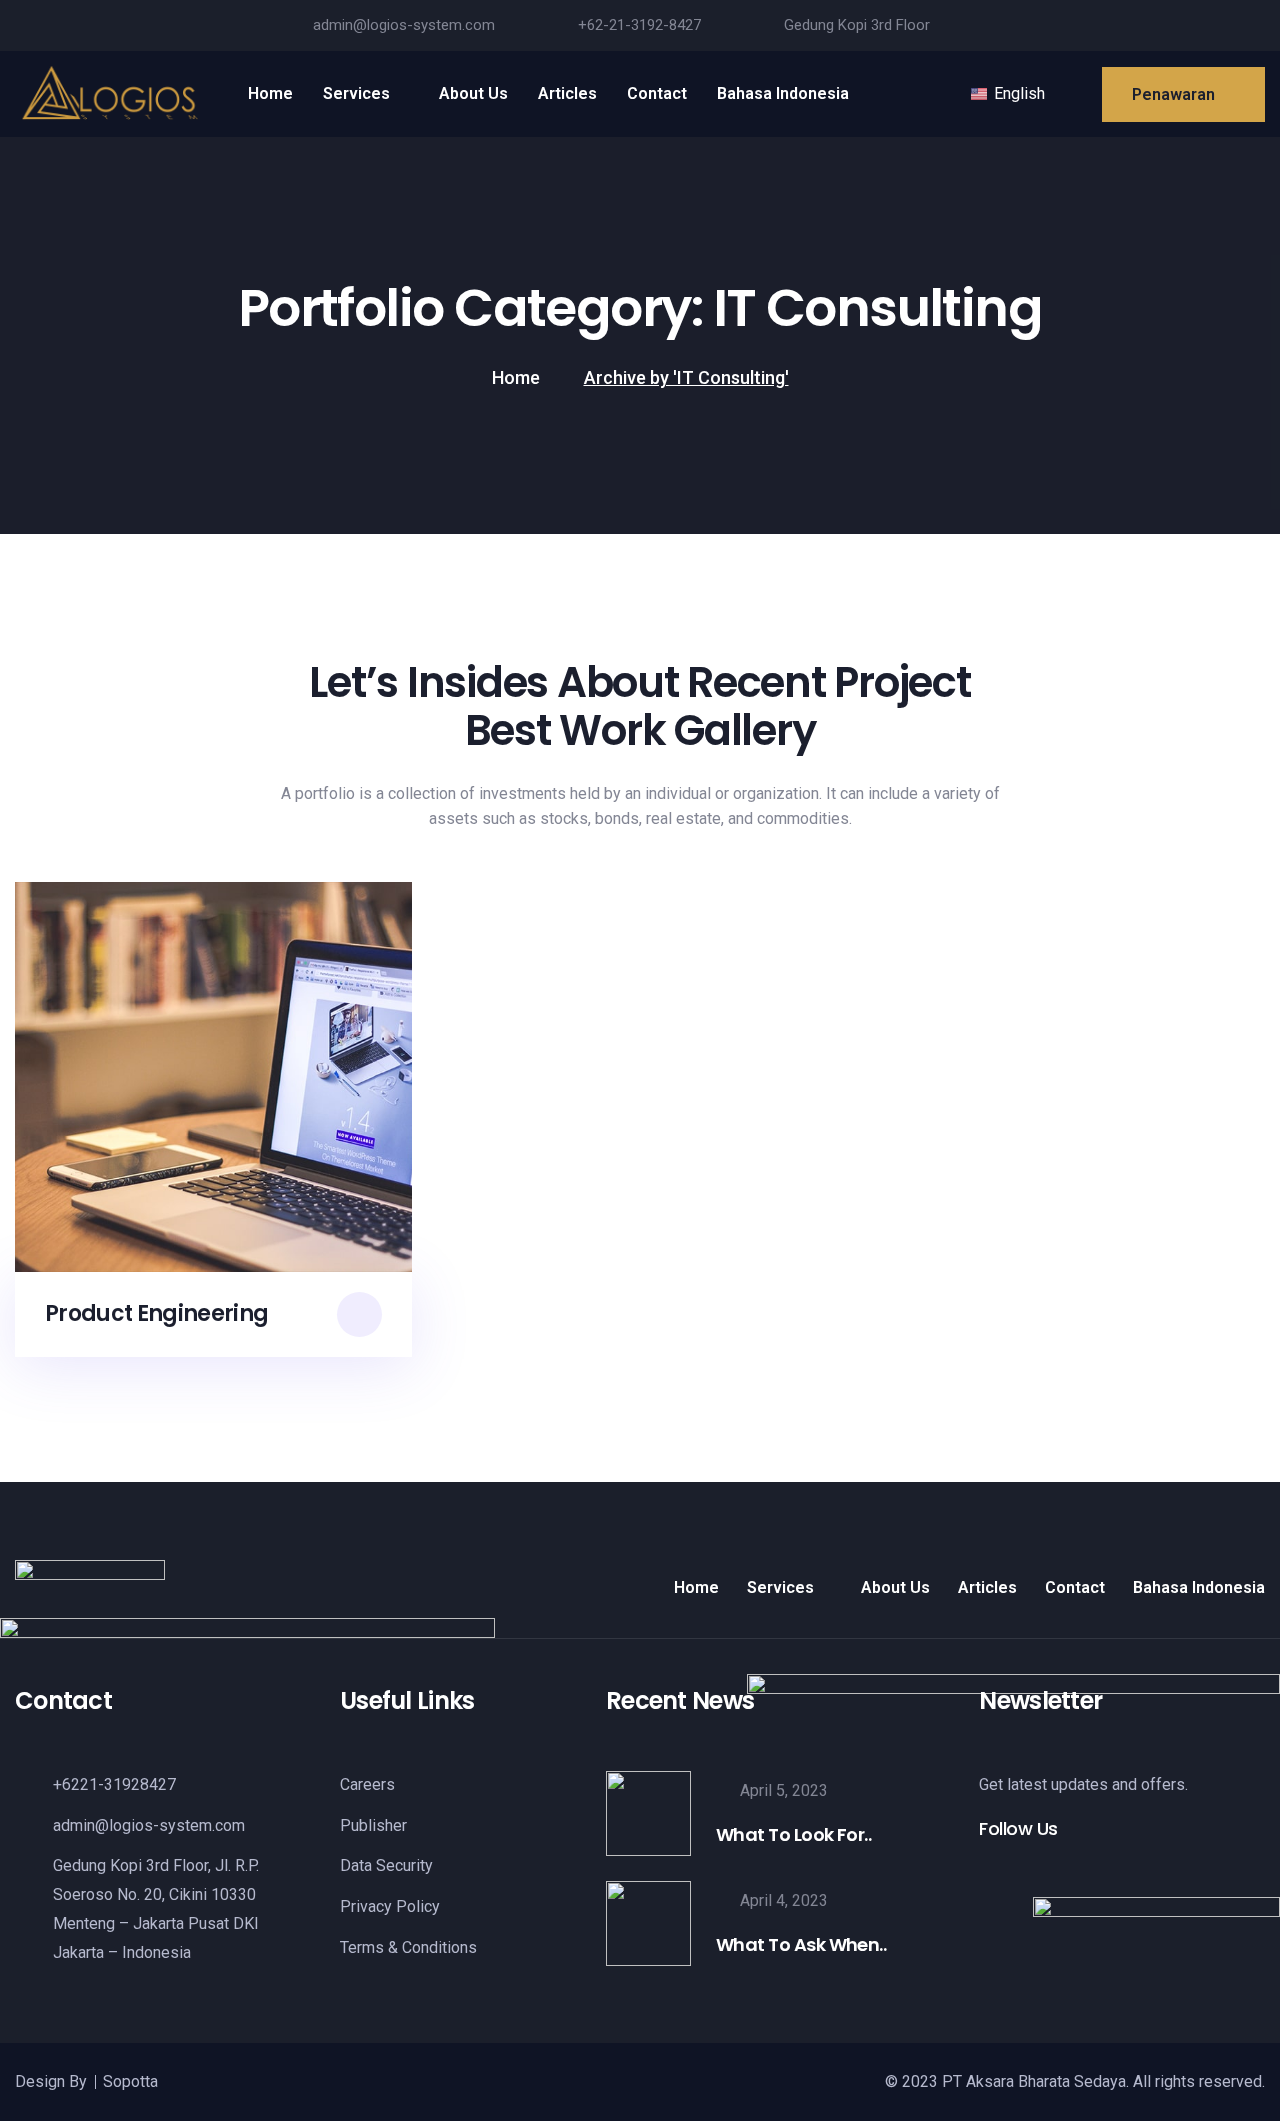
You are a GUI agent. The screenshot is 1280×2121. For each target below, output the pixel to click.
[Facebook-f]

....

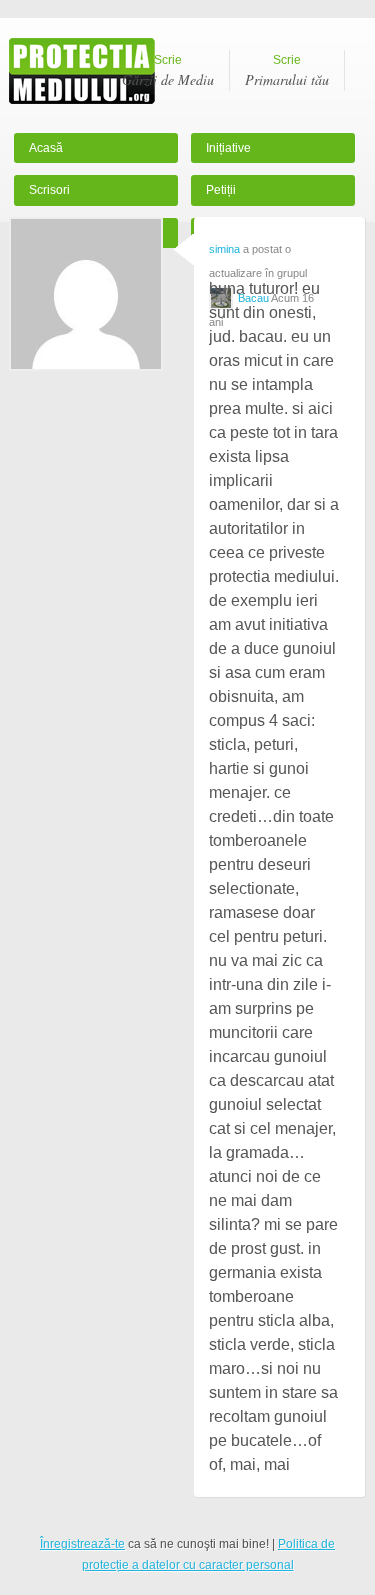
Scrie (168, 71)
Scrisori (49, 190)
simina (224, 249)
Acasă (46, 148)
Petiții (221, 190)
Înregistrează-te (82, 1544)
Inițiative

....

■ YOUR GOAL: Look above for the line containing "You are a GUI" and the line containing "[Facebook-f]". Transcribe both, with the lines between them, exactly.

■ FINISHED EXERCISE:
You are a GUI agent. The screenshot is 1280×2121. For each target below, output the pixel to click.
[Facebook-f]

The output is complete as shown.